» **Goal of the exercise**: Report each line of the entries that contains the word "will", copied in full.
---
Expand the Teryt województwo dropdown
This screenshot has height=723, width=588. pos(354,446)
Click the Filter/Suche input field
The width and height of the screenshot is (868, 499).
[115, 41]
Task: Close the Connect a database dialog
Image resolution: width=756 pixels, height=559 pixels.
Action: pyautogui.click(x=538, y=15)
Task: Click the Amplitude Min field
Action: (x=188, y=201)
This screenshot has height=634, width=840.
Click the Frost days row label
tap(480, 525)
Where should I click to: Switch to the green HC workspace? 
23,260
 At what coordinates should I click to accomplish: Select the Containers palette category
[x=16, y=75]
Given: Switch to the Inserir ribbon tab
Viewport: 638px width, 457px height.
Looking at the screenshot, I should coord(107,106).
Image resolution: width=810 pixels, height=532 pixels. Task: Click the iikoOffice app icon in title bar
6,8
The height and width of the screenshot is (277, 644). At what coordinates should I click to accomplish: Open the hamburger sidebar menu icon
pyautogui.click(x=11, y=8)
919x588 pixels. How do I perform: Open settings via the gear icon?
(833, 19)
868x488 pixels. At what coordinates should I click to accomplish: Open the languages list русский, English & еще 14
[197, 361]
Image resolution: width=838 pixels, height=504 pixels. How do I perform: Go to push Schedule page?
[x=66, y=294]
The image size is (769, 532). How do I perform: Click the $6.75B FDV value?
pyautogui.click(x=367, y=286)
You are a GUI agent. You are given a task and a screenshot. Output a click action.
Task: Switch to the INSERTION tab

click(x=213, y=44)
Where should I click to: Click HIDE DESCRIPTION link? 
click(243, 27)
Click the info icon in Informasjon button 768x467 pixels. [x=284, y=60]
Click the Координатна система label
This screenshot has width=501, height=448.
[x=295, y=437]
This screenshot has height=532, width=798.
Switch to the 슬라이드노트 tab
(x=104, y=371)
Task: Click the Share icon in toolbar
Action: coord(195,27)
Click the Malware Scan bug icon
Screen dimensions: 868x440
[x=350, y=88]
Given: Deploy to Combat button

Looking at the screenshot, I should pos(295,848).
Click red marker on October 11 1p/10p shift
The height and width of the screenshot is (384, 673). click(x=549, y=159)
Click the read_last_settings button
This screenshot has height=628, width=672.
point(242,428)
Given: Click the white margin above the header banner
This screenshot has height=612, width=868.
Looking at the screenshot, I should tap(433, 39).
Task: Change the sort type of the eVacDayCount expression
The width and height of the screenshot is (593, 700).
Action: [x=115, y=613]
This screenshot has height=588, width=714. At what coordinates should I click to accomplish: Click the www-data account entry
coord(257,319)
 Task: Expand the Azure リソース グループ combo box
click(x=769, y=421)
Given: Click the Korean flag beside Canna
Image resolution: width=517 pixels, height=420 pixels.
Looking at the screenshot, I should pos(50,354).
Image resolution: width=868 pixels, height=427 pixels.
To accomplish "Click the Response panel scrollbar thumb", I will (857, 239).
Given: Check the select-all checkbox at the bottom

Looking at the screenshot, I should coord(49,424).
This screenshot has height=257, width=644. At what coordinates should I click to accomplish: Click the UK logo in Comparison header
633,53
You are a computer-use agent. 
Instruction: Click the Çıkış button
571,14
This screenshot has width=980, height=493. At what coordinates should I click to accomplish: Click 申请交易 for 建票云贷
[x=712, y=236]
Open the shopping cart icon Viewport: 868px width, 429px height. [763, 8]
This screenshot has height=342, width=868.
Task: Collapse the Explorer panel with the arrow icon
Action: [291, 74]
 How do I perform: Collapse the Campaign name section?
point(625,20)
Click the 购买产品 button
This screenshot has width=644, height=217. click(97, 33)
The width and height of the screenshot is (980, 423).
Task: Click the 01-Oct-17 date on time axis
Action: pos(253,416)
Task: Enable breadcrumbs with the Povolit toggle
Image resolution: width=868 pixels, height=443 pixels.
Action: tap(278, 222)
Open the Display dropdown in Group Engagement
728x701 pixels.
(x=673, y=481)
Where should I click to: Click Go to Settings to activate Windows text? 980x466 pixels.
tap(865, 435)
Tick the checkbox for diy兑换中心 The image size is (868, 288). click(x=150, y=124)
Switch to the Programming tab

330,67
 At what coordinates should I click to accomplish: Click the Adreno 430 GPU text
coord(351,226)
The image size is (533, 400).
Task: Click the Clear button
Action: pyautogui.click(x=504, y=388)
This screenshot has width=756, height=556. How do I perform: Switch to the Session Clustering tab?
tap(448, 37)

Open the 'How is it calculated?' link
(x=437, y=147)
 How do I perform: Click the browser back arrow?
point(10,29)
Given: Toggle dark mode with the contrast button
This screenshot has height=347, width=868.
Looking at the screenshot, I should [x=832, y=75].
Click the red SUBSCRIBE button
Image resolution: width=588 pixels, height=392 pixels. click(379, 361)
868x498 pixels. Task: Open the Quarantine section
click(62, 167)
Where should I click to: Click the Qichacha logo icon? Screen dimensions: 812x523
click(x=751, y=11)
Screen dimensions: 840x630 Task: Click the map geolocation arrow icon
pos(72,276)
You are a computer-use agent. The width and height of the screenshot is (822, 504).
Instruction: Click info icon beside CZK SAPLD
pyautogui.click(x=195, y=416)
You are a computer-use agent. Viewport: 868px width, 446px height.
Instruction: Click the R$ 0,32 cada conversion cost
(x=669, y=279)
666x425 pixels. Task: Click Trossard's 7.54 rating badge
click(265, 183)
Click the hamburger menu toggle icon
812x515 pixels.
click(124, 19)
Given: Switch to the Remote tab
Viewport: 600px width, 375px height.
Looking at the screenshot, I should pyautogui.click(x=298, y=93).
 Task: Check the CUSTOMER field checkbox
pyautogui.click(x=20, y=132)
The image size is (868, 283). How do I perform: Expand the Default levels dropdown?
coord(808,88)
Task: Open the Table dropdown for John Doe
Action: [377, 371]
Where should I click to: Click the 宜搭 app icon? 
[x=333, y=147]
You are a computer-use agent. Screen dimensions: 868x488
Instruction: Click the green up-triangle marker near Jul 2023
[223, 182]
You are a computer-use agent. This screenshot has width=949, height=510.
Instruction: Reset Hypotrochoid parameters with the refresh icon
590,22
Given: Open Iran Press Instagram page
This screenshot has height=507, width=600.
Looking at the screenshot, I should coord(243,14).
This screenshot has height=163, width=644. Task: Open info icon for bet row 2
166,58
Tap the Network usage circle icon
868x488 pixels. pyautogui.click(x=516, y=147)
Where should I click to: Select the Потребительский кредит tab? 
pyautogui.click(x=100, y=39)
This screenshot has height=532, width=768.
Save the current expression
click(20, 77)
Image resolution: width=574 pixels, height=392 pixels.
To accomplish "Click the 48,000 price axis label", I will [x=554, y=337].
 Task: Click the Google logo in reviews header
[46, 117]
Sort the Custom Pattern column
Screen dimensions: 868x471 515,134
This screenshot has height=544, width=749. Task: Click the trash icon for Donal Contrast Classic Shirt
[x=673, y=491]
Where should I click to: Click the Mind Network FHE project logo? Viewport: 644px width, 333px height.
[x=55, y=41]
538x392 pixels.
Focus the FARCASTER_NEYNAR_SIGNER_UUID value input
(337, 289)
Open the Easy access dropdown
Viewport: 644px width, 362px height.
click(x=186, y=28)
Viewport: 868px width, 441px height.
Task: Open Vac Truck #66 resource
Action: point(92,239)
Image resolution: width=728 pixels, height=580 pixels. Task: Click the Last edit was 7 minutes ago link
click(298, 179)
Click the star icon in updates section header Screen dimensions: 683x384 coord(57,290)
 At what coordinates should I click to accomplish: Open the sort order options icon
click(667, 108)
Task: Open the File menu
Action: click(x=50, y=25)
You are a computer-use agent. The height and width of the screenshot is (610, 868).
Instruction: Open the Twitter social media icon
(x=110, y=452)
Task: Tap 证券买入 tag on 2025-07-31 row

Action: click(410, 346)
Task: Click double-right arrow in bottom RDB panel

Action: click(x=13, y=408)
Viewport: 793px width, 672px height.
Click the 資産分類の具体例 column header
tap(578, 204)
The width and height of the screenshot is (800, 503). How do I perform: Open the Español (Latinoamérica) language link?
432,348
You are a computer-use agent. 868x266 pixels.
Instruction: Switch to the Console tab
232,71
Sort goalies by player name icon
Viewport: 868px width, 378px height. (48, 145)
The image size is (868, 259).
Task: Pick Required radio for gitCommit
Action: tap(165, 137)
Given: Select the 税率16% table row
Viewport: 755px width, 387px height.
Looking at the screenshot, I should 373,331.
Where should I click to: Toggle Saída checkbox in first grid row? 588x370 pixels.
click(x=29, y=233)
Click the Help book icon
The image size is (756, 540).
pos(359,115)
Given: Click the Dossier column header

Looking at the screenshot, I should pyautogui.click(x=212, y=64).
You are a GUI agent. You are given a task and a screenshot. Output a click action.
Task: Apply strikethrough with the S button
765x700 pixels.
---
» **Written reply**:
To accomplish "Click the Response panel scrollbar thumb", I will (857, 239).
To accomplish "Click the 48,000 price axis label", I will [x=554, y=337].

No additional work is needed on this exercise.